Records for locating displayed items:
============================================================
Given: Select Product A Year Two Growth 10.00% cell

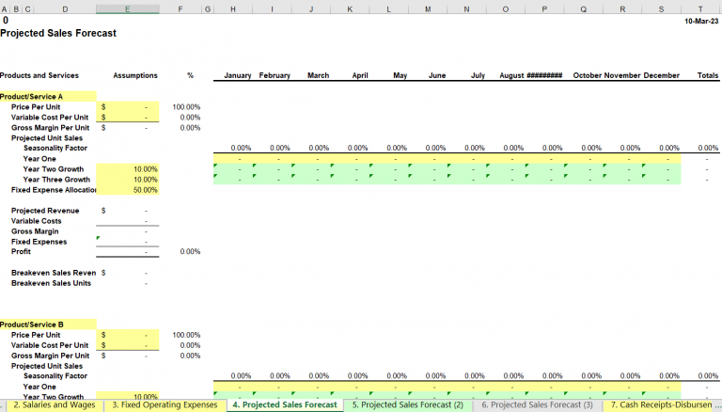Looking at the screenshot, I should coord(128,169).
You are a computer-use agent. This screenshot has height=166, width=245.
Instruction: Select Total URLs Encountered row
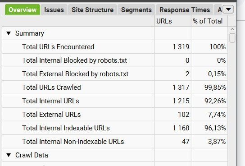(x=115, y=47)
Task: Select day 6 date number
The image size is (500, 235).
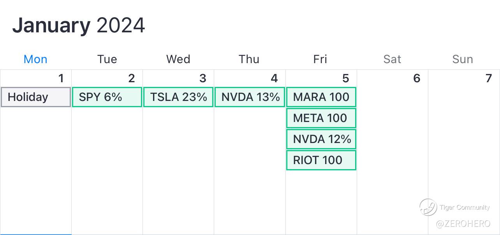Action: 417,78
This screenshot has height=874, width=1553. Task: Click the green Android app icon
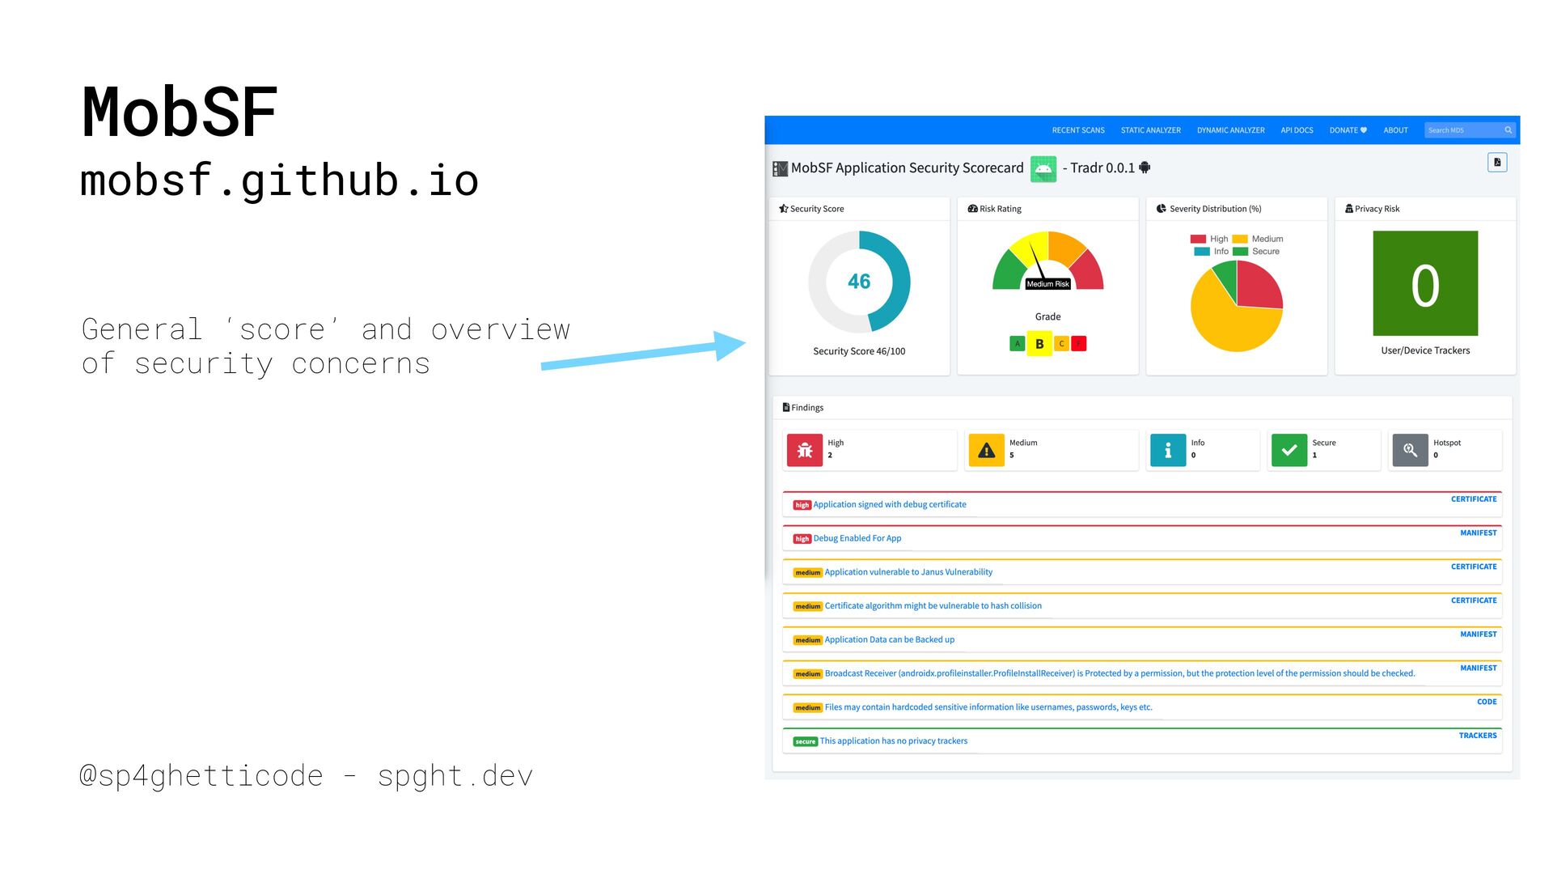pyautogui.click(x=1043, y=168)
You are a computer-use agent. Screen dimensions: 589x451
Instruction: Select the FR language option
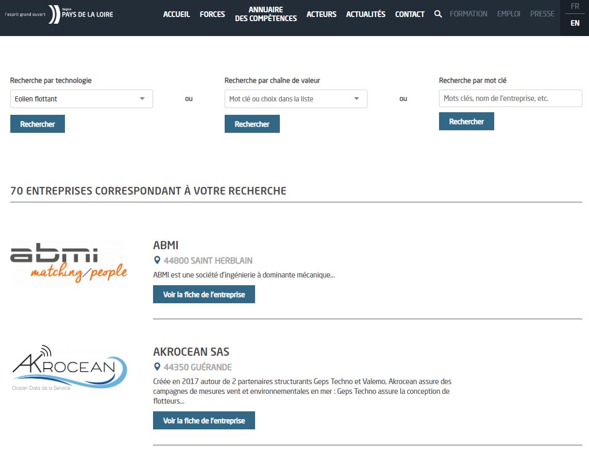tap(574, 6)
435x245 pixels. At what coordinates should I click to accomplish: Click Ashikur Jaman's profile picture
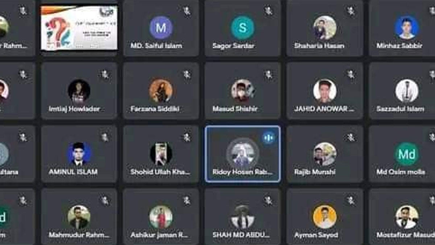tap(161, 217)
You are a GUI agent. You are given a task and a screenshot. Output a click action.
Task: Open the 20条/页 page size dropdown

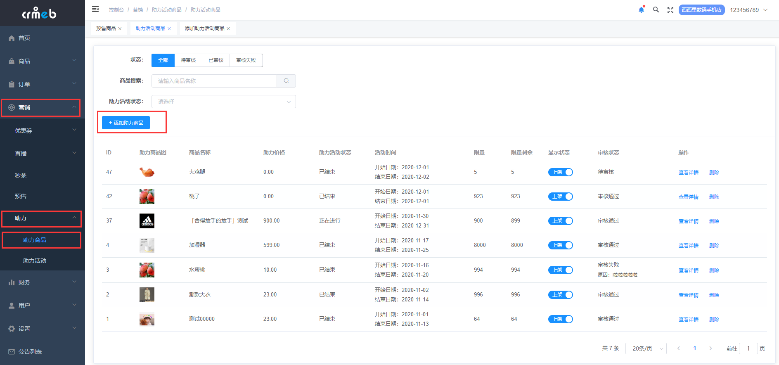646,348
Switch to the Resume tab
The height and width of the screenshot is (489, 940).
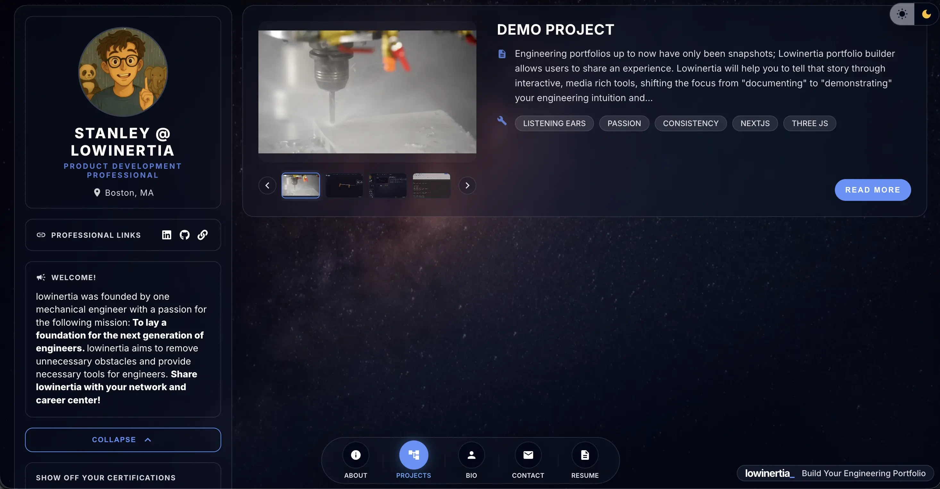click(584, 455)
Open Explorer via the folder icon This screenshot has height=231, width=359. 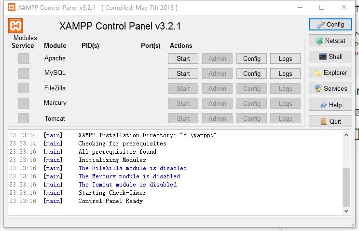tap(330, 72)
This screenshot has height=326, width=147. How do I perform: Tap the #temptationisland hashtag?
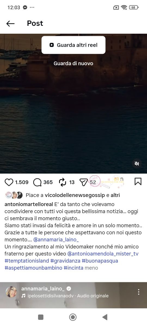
============================================================
*THE EXERCISE*.
In the rows from the line with "You are a computer-use agent. This" up to and including the line with "tap(574, 6)", rename "Instruction" to "Directive" and keep everything else unchanged. Give back only those lines, without the pictures.

*WRITTEN ANSWER*.
You are a computer-use agent. This screenshot has height=166, width=245.
Directive: Select Total URLs Encountered row
(x=115, y=47)
Task: Select day 6 date number
The image size is (500, 235).
Action: 417,78
This screenshot has height=874, width=1553. Task: Click the green Android app icon
pyautogui.click(x=1043, y=168)
You are a computer-use agent. Screen dimensions: 589x451
Directive: Select the FR language option
tap(574, 6)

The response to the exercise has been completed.